** Your instructions **
Your task is to print each entry exactly as written.

** Input data **

::::

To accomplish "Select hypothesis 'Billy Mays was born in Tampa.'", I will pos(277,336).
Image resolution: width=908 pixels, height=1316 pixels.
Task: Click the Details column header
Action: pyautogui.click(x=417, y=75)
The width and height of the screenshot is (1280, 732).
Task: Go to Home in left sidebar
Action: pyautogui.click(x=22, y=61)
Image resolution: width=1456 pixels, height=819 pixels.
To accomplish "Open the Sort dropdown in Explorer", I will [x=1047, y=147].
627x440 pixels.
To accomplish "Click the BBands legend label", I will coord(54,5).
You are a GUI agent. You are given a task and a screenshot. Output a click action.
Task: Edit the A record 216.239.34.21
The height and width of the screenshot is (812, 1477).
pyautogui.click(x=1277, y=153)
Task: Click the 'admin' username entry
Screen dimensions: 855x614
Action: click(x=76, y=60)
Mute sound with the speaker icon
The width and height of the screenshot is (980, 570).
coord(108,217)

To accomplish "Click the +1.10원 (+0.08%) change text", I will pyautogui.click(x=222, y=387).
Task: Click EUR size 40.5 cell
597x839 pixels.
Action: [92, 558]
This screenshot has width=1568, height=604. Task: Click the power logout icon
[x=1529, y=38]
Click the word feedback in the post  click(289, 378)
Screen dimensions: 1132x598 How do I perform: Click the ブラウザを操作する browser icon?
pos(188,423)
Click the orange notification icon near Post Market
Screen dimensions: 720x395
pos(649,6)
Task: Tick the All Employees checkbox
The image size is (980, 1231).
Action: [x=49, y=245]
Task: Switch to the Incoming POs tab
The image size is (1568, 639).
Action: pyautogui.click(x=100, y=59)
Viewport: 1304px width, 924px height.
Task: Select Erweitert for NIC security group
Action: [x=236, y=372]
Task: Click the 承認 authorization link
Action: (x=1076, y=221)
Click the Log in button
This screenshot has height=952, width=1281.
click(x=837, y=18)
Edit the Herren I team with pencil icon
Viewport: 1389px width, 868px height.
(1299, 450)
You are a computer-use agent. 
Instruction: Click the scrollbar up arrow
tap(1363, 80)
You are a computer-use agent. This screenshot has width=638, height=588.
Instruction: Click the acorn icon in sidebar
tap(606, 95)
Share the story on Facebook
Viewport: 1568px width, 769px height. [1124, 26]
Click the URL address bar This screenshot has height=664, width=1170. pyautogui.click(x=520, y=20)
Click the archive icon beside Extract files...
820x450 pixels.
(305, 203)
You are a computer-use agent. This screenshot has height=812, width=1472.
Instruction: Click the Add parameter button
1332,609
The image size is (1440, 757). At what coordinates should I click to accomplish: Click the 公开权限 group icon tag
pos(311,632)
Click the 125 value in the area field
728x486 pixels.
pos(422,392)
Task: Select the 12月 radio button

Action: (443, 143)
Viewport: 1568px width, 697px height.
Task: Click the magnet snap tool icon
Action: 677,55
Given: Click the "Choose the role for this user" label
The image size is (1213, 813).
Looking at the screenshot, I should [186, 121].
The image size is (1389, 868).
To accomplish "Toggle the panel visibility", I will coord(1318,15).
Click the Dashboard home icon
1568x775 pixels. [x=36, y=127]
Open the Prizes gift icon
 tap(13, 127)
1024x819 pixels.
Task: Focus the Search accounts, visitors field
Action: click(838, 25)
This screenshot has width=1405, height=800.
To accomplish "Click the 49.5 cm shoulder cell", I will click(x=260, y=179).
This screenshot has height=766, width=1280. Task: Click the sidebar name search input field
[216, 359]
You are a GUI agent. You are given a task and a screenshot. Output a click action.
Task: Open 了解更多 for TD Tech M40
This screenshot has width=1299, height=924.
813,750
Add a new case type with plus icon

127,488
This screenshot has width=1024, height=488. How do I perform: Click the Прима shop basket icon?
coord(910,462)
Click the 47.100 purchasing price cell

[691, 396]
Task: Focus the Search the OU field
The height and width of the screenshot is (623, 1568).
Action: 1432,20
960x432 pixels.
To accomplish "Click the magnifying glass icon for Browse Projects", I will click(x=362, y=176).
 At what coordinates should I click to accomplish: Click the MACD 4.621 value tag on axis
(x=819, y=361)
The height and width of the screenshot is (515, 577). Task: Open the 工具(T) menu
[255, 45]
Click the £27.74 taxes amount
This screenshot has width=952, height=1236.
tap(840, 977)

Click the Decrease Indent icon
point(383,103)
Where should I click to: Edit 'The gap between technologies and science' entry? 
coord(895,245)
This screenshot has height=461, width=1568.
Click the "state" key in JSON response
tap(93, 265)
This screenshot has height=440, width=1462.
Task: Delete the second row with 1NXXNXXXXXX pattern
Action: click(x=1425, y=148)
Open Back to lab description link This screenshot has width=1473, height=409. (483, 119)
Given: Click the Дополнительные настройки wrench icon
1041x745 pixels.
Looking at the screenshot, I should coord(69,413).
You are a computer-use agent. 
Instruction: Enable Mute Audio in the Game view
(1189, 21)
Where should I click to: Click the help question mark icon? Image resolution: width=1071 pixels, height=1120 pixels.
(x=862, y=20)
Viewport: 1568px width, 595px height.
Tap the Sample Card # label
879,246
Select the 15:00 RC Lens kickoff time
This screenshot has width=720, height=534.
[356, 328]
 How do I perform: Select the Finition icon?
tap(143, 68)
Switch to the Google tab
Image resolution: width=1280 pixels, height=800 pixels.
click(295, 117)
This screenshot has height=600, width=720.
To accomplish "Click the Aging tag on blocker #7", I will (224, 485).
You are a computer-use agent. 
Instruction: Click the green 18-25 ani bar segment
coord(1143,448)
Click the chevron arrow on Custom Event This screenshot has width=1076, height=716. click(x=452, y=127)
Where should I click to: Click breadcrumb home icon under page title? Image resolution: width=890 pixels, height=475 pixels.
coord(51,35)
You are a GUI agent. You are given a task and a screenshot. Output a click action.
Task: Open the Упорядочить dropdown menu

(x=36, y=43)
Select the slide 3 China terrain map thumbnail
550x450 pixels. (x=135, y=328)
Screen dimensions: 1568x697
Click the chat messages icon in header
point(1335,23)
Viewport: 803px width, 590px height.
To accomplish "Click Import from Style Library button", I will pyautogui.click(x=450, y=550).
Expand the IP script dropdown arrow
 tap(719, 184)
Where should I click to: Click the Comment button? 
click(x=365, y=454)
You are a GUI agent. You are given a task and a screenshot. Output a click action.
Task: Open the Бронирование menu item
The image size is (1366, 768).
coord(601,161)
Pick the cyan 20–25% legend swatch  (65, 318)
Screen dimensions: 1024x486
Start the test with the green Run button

::::

** Task answer **
To accomplish "Select hypothesis 'Billy Mays was born in Tampa.'", I will pos(277,336).
Image resolution: width=908 pixels, height=1316 pixels.
Task: Click the Details column header
Action: pyautogui.click(x=417, y=75)
The width and height of the screenshot is (1280, 732).
Task: Go to Home in left sidebar
Action: pyautogui.click(x=22, y=61)
Image resolution: width=1456 pixels, height=819 pixels.
To accomplish "Open the Sort dropdown in Explorer", I will [x=1047, y=147].
627x440 pixels.
To accomplish "Click the BBands legend label", I will coord(54,5).
You are a GUI agent. You are given a task and a screenshot. Output a click action.
Task: Edit the A record 216.239.34.21
The height and width of the screenshot is (812, 1477).
pyautogui.click(x=1277, y=153)
Task: Click the 'admin' username entry
Screen dimensions: 855x614
Action: click(x=76, y=60)
Mute sound with the speaker icon
The width and height of the screenshot is (980, 570).
coord(108,217)

To accomplish "Click the +1.10원 (+0.08%) change text", I will pyautogui.click(x=222, y=387).
Task: Click EUR size 40.5 cell
597x839 pixels.
Action: [92, 558]
This screenshot has width=1568, height=604. Task: Click the power logout icon
[x=1529, y=38]
Click the word feedback in the post  click(289, 378)
Screen dimensions: 1132x598 How do I perform: Click the ブラウザを操作する browser icon?
pos(188,423)
Click the orange notification icon near Post Market
Screen dimensions: 720x395
pos(649,6)
Task: Tick the All Employees checkbox
The image size is (980, 1231).
Action: [x=49, y=245]
Task: Switch to the Incoming POs tab
The image size is (1568, 639).
Action: pyautogui.click(x=100, y=59)
Viewport: 1304px width, 924px height.
Task: Select Erweitert for NIC security group
Action: [x=236, y=372]
Task: Click the 承認 authorization link
Action: (x=1076, y=221)
Click the Log in button
This screenshot has height=952, width=1281.
click(x=837, y=18)
Edit the Herren I team with pencil icon
Viewport: 1389px width, 868px height.
(1299, 450)
You are a computer-use agent. 
Instruction: Click the scrollbar up arrow
tap(1363, 80)
You are a computer-use agent. This screenshot has width=638, height=588.
Instruction: Click the acorn icon in sidebar
tap(606, 95)
Share the story on Facebook
Viewport: 1568px width, 769px height. [1124, 26]
Click the URL address bar This screenshot has height=664, width=1170. pyautogui.click(x=520, y=20)
Click the archive icon beside Extract files...
820x450 pixels.
(305, 203)
You are a computer-use agent. This screenshot has height=812, width=1472.
Instruction: Click the Add parameter button
1332,609
The image size is (1440, 757). At what coordinates should I click to accomplish: Click the 公开权限 group icon tag
pos(311,632)
Click the 125 value in the area field
728x486 pixels.
pos(422,392)
Task: Select the 12月 radio button

Action: (443, 143)
Viewport: 1568px width, 697px height.
Task: Click the magnet snap tool icon
Action: 677,55
Given: Click the "Choose the role for this user" label
The image size is (1213, 813).
Looking at the screenshot, I should [186, 121].
The image size is (1389, 868).
To accomplish "Toggle the panel visibility", I will coord(1318,15).
Click the Dashboard home icon
1568x775 pixels. [x=36, y=127]
Open the Prizes gift icon
 tap(13, 127)
1024x819 pixels.
Task: Focus the Search accounts, visitors field
Action: click(838, 25)
This screenshot has width=1405, height=800.
To accomplish "Click the 49.5 cm shoulder cell", I will click(x=260, y=179).
This screenshot has height=766, width=1280. Task: Click the sidebar name search input field
[216, 359]
You are a GUI agent. You are given a task and a screenshot. Output a click action.
Task: Open 了解更多 for TD Tech M40
This screenshot has width=1299, height=924.
813,750
Add a new case type with plus icon

127,488
This screenshot has width=1024, height=488. How do I perform: Click the Прима shop basket icon?
coord(910,462)
Click the 47.100 purchasing price cell

[691, 396]
Task: Focus the Search the OU field
The height and width of the screenshot is (623, 1568).
Action: 1432,20
960x432 pixels.
To accomplish "Click the magnifying glass icon for Browse Projects", I will click(x=362, y=176).
 At what coordinates should I click to accomplish: Click the MACD 4.621 value tag on axis
(x=819, y=361)
The height and width of the screenshot is (515, 577). Task: Open the 工具(T) menu
[255, 45]
Click the £27.74 taxes amount
This screenshot has width=952, height=1236.
tap(840, 977)

Click the Decrease Indent icon
point(383,103)
Where should I click to: Edit 'The gap between technologies and science' entry? 
coord(895,245)
This screenshot has height=461, width=1568.
Click the "state" key in JSON response
tap(93, 265)
This screenshot has height=440, width=1462.
Task: Delete the second row with 1NXXNXXXXXX pattern
Action: click(x=1425, y=148)
Open Back to lab description link This screenshot has width=1473, height=409. (483, 119)
Given: Click the Дополнительные настройки wrench icon
1041x745 pixels.
Looking at the screenshot, I should coord(69,413).
You are a computer-use agent. 
Instruction: Enable Mute Audio in the Game view
(1189, 21)
Where should I click to: Click the help question mark icon? Image resolution: width=1071 pixels, height=1120 pixels.
(x=862, y=20)
Viewport: 1568px width, 595px height.
Tap the Sample Card # label
879,246
Select the 15:00 RC Lens kickoff time
This screenshot has width=720, height=534.
[356, 328]
 How do I perform: Select the Finition icon?
tap(143, 68)
Switch to the Google tab
Image resolution: width=1280 pixels, height=800 pixels.
click(295, 117)
This screenshot has height=600, width=720.
To accomplish "Click the Aging tag on blocker #7", I will (224, 485).
You are a computer-use agent. 
Instruction: Click the green 18-25 ani bar segment
coord(1143,448)
Click the chevron arrow on Custom Event This screenshot has width=1076, height=716. click(x=452, y=127)
Where should I click to: Click breadcrumb home icon under page title? Image resolution: width=890 pixels, height=475 pixels.
coord(51,35)
You are a GUI agent. You are given a task and a screenshot. Output a click action.
Task: Open the Упорядочить dropdown menu

(x=36, y=43)
Select the slide 3 China terrain map thumbnail
550x450 pixels. (x=135, y=328)
Screen dimensions: 1568x697
Click the chat messages icon in header
point(1335,23)
Viewport: 803px width, 590px height.
To accomplish "Click Import from Style Library button", I will pyautogui.click(x=450, y=550).
Expand the IP script dropdown arrow
 tap(719, 184)
Where should I click to: Click the Comment button? 
click(x=365, y=454)
You are a GUI agent. You are given a task and a screenshot. Output a click action.
Task: Open the Бронирование menu item
The image size is (1366, 768).
coord(601,161)
Pick the cyan 20–25% legend swatch  (65, 318)
Screen dimensions: 1024x486
Start the test with the green Run button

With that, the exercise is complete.